On Tuesday, about 10% of the world’s population woke up sweltering without fans or air conditioning in temperatures above 90°F (32°C), without water to take showers and then ended up being caught in horrendous traffic jams as the traffic signals failed as a result of one of the world's worst power blackouts. Over 680 million people across India were without electricity – that’s more than all the people in the United States, Canada and Mexico. The blackout, which came only a day after another major power failure, raised serious questions about India’s capability to meet the energy demands of its burgeoning population and keep pace with accelerating economic growth.
Tangled web of electricity wires, Delhi – March 2012 (Photo: Meredith Connolly)
The government's top economic planning adviser, Montek Singh Ahluwalia, blamed it on “coal shortages”, whereas the power minister said that the culprit may be northern Indian states drawing more power from the country's grid than they were allotted. At the heart of the problem is the growing gap between energy supply and demand. And, India’s dependence on dirty coal, and often imported coal, isn’t helping. India urgently needs alternatives.
With the population pacing to overtake China in 2025 and an economic growth rate of 8% to 9%, the electricity demand in India is projected to be between 3800 and 4800 billion KWH – about 4 to 5 times the existing demand by 2032. With urbanization and growing incomes, use of energy-intensive appliances, such as air conditioners, is rapidly increasing. Air conditioners account for a staggering 40% to 60% share of peak electricity demand during the summer months in many Indian cities.

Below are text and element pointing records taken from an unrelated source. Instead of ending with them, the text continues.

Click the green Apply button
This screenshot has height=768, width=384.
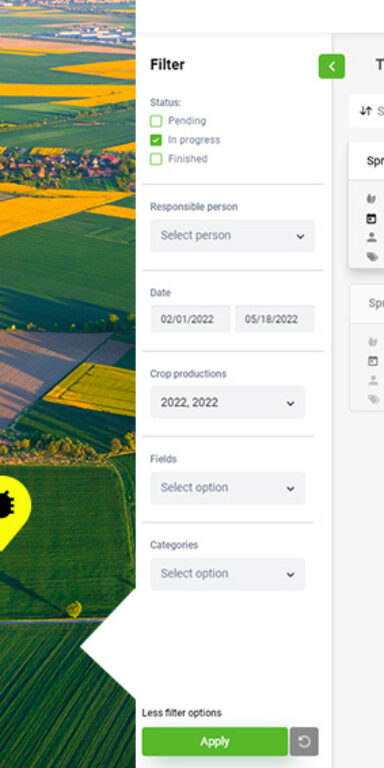tap(215, 742)
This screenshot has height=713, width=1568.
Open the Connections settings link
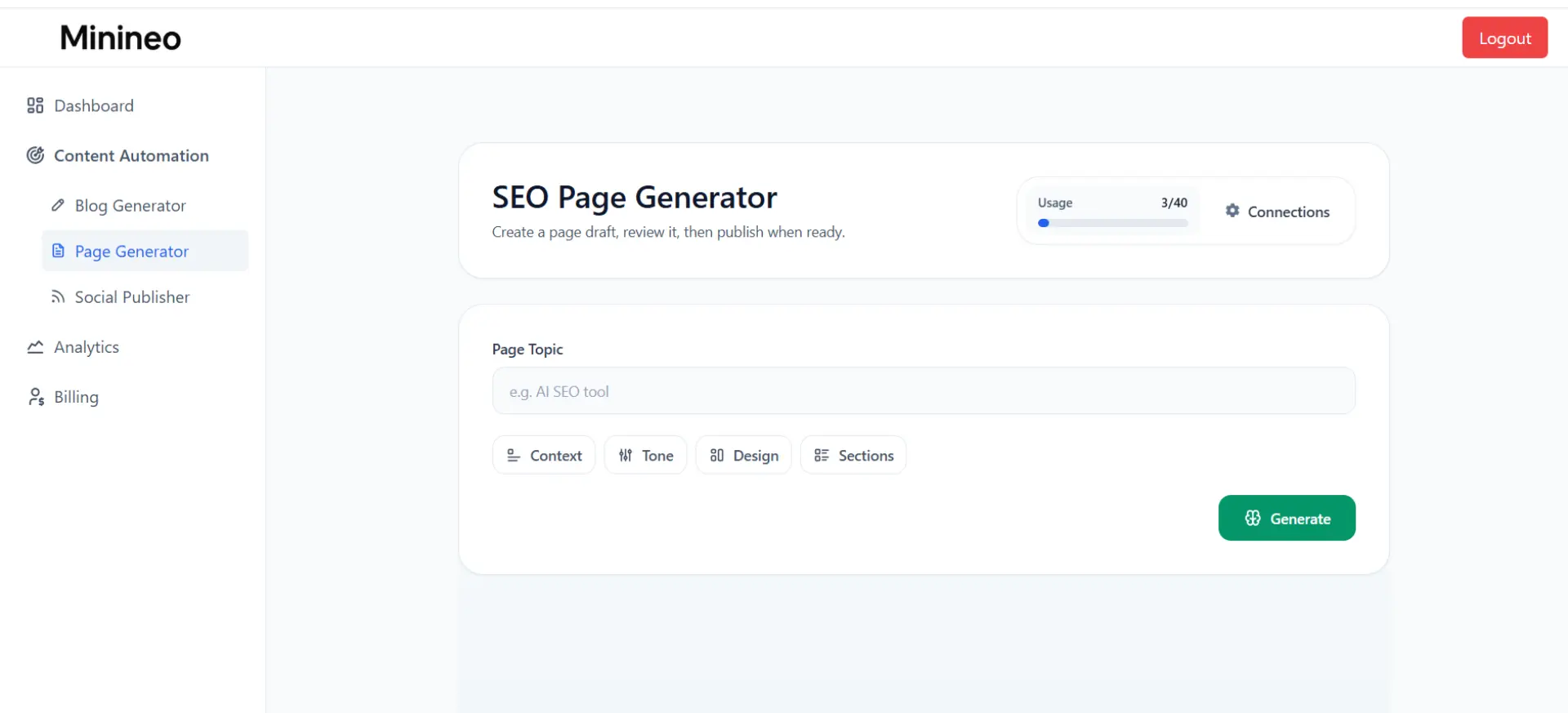click(1278, 212)
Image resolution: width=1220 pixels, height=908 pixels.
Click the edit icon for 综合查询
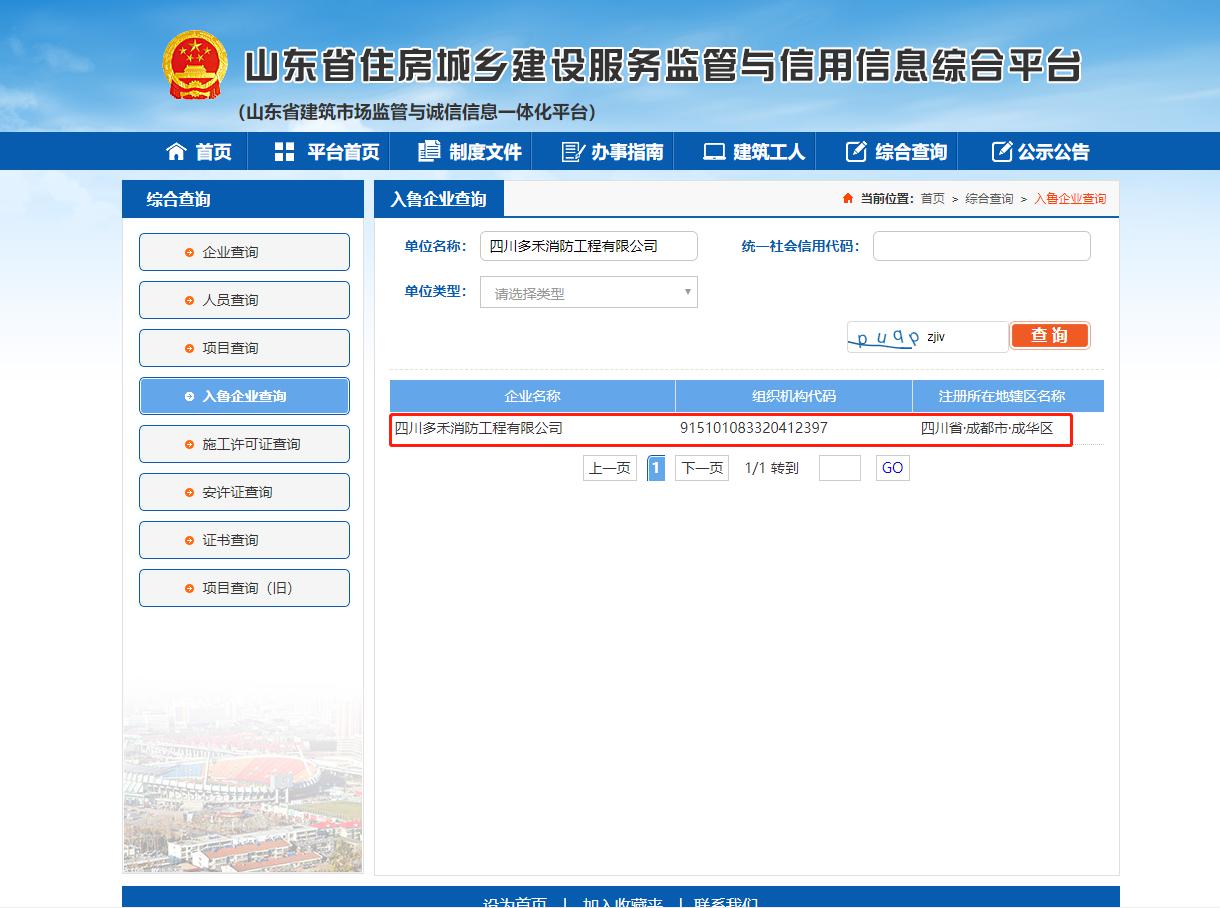[856, 152]
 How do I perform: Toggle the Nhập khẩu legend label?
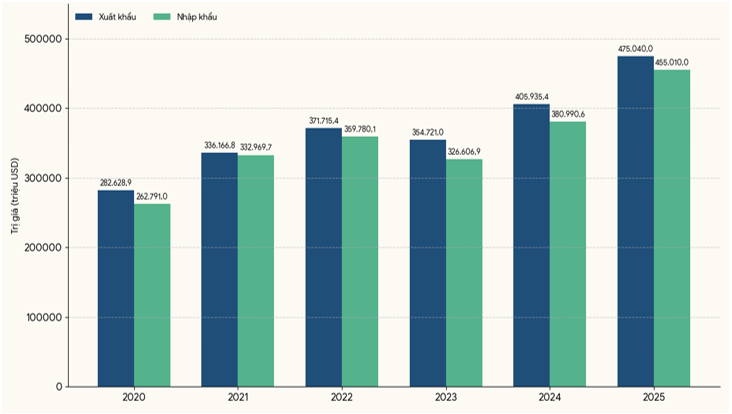click(x=197, y=17)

Roughly 70 percent of India's electricity comes from coal, which is low in quality and has high ash content, forcing Indian power companies to look overseas for supplies. Nuclear power, which is touted as a prominent future source of energy is stifled with poor and extremely low grade uranium resource base which makes Indian nuclear fuel 2-3 times costlier than international supplies. Nuclear energy is expensive for all nations, not just India. Lessons from Fukushima also emphasized the dangers of nuclear energy.
Clean energy is a clear alternative. Here are three key home-grown solutions that India can act on:
- India could save $42 billion each year by largely improving energy efficiency in buildings. Adopting energy efficient building codes and accelerating green buildings would help India save energy and become an energy efficient building leader.
- India just crossed the 1 gigawatt (GW) mark from 17.8 megawatts (MW) in early 2010 under Phase I of the National Solar Mission. Tapping into the early success of the Solar Mission to exceed the 20 GW target by 2022 through business and government leadership is essential.
- India is currently only utilizing 22% of its 65,000 MW onshore wind potential. Increasing wind energy development could work towards solving India’s energy crisis.
Recently, India has taken steps to create clean energy markets. Total grid interactive renewable energy installations reached 25,000 MW in the first quarter of 2012. The Indian government also announced plans to double the amount of clean power generated by 2017 under the next Five Year Plan. On the energy efficiency front, India’s Bureau of Energy Efficiency (BEE) launched the Energy Conservation Building Code (ECBC) in 2007 as a voluntary code for commercial and high-rise residential building. BEE has been promoting ECBC implementation through various education and capacity-building programs. It is also making notable efforts to enhance appliance and industrial energy efficiency.
Yet, the power outages show that much more needs to be done. Government and business leaders could take clear action to scale clean energy markets in India. For example, MNRE with stakeholders must enhance project financing for solar projects under the NSM. Similarly, barriers to efficiency improvement can be removed through a combination of standards, incentives, labeling, information, financing, metering and leasing reforms. In addition to expanding its energy generation capacity and efficiency improvements, India must invest in improving the capacity of its national power grid. Off-grid renewable energy solutions are also essential to providing electricity in rural villages.
While the turmoil from the world’s largest power outage is tremendous, it also is a wake-up call for action. Today more than ever, it’s clear that clean energy solutions are critical to solving India’s energy crisis.